Source text:
The diagnosis of NSCLC is based on morphological evaluation of tissue specimens. This analysis is the first step before addressing samples for molecular testing and therapy stratification 15. One issue in the management of metastatic lung cancer is that in most cases, samples are cytological exams or small biopsies. Preservation of the sample in this clinical context for further molecular testing is important. Consequently, even if applying artificial intelligence on such a routine exam may seem irrelevant an experienced pathologist who is well trained in analysis of IHC staining like TTF1 and p40, it clearly assure a sparingly use of biopsy specimen. Our study, like previous reports, showed that the combination of digital pathology and machine learning has the potential to support this decision process in an objective manner 16. In previous works, the application of deep learning to classify lung histological specimens yielded promising results in lung cancer 17 18 19. However most of these reports only fostered on surgical samples.
In this study, we analysed whether a CNN-model (InceptionV3 CNN) could be used to differentiate squamous from non-squamous NSCLC, based on the initial tumour biopsy. This study was performed without taking into account the tissue type of the biopsy, or whether the sample was a cytological or histological sample. In this work, we addressed some technical points and show that the whole slide can be used to predict the histological subtype with good accuracy, without prior tumour tissue selection by the pathologist. Surprisingly, adding spatial information using kernel filter did not improve the classification. In contrast, adding quality check with a threshold to select only predictions with a good level of confidence improved the accuracy of the classification. These findings are not unexpected, since WSI include many non-tumour zones.
To improve the prediction, we also used a virtual TMA strategy. Based on the pathologist’s hand-drawn tumour annotations, TMA were created by tracing a circle with a radius of 500 micrometres from the centroid of this annotation. This strategy could easily be reproduced by a pathologist, who could click on the virtual slide to localize the tumour and obtain the prediction for the whole slide using only TMA restricted information.
The limitations of our study include the small sample size, and the small number of extracted image patches in some cases, which may limit the accuracy of the model. Moreover, epithelial lung tumours may be morphologically very different. In particular, the current World Health Organization classification is more complex and separates adenocarcinoma into several different subtypes, such as lepidic, solid, acinar, and papillary. Because of the small learning set, we did not include this information in the model, but using a larger learning set with further non-squamous subtype labelling would undoubtedly improve the capacity of the CNN model to predict histological types with greater accuracy. Further studies are warranted on this point. While the learning set was performed on lung biopsy, the model is validated on either cytological or pathological samples, and also on either lung biopsy or metastatic samples. This heterogeneity in the samples may induce some bias, and may limit the accuracy of the model. However, we chose this heterogeneity to better reflect the clinical reality of lung cancer diagnosis.
In summary, we trained and optimized an Inception V3 CNN model to classify the two common NSCLC subtypes using routine biopsy or cytological samples. Moreover, we established a virtual TMA strategy to improve predictions. Our results highlight the potential and limitations of CNN image classification models for morphology-based tumour classification.

Required action A: Which CNN model does the lung cancer text report using to tell squamous from non-squamous NSCLC?
Required action B: Quote the lung cancer text word for word from "In summary, we" to "morphology-based tumour classification.".

Stored data entries:
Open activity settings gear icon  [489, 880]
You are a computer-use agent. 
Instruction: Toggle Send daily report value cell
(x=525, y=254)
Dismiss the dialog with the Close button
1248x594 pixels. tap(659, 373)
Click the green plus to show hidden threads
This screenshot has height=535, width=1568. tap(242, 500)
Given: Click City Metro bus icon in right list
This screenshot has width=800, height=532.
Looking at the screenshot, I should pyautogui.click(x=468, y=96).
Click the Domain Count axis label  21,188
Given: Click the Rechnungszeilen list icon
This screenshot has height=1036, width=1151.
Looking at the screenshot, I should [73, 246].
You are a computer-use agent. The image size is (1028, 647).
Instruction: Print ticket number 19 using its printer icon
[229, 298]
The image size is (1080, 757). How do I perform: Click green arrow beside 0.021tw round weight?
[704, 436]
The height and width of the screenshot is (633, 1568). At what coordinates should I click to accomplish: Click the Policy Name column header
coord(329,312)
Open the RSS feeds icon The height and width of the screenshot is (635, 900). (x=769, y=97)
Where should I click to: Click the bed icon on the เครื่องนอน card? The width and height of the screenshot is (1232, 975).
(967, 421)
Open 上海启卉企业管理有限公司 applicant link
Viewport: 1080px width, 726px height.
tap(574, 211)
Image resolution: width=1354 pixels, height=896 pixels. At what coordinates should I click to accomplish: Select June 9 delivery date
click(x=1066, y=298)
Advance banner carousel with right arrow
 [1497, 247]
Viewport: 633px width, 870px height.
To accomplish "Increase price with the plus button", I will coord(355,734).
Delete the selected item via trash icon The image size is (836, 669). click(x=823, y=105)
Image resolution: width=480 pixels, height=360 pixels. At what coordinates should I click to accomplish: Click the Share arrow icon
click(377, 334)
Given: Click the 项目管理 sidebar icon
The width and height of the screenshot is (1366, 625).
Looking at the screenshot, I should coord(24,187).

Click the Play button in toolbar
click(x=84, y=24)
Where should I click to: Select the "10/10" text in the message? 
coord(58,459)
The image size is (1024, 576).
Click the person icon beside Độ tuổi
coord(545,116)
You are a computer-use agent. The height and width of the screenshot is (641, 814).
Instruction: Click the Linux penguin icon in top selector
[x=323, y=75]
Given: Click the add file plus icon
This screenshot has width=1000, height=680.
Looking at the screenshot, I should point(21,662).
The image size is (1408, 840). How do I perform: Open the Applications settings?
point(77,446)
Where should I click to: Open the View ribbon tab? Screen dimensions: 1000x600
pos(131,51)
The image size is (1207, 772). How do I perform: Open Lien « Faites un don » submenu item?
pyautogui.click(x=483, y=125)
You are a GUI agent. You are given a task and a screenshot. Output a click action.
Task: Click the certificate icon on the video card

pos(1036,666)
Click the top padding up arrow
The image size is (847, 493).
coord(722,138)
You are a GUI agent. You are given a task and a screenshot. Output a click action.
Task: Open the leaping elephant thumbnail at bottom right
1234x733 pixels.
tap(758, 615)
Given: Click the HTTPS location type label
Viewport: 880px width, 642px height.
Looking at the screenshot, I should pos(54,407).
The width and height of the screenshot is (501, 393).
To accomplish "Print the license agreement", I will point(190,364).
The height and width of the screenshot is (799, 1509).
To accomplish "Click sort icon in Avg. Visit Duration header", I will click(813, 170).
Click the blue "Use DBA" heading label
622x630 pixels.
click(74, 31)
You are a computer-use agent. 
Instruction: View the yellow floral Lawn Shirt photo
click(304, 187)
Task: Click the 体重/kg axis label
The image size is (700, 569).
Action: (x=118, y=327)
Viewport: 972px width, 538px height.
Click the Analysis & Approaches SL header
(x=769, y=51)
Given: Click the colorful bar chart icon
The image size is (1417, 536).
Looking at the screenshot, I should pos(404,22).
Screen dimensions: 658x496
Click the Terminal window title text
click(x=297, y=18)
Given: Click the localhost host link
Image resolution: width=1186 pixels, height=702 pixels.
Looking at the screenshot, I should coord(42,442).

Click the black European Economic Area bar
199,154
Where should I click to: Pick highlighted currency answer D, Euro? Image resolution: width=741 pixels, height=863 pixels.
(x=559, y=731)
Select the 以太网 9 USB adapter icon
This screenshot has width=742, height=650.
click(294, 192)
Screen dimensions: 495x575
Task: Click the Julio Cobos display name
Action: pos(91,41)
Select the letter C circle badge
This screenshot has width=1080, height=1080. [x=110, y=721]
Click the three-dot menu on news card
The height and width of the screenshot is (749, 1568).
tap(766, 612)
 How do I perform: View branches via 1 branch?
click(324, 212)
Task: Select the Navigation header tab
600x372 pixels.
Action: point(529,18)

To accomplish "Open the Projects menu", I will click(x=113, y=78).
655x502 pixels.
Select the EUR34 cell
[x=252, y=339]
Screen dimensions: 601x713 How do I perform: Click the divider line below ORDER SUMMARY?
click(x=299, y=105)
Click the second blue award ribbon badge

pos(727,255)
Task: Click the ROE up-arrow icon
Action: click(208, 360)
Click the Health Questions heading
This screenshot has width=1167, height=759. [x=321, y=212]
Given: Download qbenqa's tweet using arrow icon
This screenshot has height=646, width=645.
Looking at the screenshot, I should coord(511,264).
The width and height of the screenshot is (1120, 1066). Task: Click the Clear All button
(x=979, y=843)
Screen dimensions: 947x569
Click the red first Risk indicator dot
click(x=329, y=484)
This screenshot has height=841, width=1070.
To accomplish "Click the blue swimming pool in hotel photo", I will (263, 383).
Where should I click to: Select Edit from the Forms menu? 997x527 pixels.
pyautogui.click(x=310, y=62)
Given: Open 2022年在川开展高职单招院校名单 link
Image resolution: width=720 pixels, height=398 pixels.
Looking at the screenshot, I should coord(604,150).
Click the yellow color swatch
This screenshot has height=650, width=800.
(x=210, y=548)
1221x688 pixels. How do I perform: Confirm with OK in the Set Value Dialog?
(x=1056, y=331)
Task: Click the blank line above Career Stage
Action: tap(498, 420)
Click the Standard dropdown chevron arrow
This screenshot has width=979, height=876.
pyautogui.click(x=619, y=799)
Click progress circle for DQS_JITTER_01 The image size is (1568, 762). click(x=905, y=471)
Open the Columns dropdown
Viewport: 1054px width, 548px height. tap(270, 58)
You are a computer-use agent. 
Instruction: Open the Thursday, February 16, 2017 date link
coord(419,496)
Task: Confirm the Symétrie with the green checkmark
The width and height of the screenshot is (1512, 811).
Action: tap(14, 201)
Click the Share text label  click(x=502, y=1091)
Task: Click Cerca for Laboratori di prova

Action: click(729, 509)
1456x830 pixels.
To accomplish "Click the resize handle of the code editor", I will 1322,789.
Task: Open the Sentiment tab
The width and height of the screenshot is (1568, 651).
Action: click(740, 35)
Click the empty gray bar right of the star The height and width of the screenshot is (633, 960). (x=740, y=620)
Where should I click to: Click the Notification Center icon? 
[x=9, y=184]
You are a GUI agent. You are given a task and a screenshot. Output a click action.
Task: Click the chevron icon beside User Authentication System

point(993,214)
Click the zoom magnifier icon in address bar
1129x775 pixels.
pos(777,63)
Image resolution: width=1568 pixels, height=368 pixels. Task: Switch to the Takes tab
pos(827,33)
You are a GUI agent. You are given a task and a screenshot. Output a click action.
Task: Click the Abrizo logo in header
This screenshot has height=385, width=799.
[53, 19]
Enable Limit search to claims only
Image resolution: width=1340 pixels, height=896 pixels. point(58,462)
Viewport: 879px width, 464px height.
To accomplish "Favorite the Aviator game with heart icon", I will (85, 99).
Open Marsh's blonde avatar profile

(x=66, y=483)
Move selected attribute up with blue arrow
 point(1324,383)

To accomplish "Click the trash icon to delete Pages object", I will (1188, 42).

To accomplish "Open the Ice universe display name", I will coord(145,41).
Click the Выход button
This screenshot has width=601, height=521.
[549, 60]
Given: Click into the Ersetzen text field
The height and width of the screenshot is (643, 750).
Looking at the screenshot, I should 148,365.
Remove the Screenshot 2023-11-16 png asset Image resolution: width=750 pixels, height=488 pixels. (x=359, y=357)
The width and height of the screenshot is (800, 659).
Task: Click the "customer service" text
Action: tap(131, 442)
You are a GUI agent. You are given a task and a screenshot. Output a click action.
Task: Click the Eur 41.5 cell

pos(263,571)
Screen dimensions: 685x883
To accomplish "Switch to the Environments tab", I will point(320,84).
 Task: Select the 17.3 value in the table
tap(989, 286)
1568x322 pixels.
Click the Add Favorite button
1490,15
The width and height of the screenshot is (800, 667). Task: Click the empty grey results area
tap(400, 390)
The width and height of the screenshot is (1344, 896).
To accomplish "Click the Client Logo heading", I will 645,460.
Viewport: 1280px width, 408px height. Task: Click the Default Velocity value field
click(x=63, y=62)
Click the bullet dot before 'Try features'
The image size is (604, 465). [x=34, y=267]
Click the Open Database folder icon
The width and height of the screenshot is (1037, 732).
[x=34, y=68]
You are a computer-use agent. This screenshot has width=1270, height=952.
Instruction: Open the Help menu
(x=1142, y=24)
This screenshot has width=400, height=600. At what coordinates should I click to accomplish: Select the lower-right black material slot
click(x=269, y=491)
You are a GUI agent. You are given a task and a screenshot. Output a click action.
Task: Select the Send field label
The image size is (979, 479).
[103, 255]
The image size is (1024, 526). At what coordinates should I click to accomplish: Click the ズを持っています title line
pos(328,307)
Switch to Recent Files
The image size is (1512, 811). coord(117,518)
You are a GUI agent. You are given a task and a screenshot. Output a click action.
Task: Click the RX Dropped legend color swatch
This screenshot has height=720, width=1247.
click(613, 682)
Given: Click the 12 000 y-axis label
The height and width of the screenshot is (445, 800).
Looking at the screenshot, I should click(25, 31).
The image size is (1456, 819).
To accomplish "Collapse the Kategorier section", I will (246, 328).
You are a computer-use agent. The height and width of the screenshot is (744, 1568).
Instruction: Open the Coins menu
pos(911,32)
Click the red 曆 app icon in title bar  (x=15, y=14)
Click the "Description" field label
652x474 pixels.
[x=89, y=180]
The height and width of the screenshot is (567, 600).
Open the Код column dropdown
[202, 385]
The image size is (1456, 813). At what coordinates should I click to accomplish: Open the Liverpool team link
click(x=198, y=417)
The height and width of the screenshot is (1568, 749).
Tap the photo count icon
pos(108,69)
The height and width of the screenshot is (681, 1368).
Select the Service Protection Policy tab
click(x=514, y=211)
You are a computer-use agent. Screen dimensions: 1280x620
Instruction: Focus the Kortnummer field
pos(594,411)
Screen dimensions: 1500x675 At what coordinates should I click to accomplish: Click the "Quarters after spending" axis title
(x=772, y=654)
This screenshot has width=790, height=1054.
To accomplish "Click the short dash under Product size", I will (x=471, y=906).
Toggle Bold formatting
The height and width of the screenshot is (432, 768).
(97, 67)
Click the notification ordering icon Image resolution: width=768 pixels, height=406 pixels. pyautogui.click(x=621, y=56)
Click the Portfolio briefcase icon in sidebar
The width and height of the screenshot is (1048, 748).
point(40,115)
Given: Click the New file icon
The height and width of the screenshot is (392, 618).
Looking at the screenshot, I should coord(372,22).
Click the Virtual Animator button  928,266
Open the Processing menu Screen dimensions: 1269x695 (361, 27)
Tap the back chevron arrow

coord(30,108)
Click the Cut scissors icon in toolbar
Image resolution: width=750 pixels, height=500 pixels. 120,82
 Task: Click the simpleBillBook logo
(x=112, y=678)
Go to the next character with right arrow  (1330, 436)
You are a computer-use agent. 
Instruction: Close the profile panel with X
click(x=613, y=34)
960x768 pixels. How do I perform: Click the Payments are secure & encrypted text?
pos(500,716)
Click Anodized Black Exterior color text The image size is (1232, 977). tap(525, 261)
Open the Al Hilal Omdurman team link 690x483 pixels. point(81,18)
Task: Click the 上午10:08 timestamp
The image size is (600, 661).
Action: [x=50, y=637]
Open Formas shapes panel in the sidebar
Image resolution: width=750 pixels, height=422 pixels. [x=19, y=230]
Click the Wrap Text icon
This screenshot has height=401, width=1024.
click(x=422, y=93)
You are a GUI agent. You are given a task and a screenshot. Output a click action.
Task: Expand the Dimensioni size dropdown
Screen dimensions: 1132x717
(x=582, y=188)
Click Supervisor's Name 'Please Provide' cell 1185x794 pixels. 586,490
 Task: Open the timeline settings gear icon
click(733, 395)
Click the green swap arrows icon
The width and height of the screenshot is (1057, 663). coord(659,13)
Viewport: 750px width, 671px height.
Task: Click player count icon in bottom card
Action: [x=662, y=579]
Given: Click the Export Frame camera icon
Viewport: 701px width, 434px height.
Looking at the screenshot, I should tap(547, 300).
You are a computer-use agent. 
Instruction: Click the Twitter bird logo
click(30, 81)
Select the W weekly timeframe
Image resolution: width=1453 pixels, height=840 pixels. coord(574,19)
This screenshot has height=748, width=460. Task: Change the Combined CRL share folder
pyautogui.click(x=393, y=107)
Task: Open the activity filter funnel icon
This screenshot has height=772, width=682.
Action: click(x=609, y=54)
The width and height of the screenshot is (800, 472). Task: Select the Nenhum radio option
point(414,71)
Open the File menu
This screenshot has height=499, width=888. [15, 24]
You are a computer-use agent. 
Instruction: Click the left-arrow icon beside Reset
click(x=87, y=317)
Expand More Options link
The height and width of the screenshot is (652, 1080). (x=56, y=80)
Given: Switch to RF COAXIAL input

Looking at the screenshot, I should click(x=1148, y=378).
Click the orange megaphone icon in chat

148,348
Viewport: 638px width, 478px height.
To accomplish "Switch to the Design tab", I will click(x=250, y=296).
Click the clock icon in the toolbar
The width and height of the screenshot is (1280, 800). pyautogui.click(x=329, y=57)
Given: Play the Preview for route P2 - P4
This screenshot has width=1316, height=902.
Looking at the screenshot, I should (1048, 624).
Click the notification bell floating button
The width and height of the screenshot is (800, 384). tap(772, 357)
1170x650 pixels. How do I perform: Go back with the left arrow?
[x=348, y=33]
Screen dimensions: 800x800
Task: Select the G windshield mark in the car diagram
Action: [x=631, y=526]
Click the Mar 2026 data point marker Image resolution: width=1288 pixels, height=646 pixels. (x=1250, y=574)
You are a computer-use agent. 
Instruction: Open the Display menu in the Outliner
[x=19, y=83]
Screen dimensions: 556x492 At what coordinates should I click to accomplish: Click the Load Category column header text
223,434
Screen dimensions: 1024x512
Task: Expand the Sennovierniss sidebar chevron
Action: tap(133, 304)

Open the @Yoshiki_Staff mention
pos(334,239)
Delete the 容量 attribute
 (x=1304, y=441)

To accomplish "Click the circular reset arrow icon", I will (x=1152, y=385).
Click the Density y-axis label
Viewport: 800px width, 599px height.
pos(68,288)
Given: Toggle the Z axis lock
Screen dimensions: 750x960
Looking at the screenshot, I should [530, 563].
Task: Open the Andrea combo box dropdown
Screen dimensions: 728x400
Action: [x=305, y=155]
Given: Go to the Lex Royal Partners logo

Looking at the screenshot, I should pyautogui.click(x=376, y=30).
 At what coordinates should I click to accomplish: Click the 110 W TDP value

Your response A: InceptionV3.

Your response B:
In summary, we trained and optimized an Inception V3 CNN model to classify the two common NSCLC subtypes using routine biopsy or cytological samples. Moreover, we established a virtual TMA strategy to improve predictions. Our results highlight the potential and limitations of CNN image classification models for morphology-based tumour classification.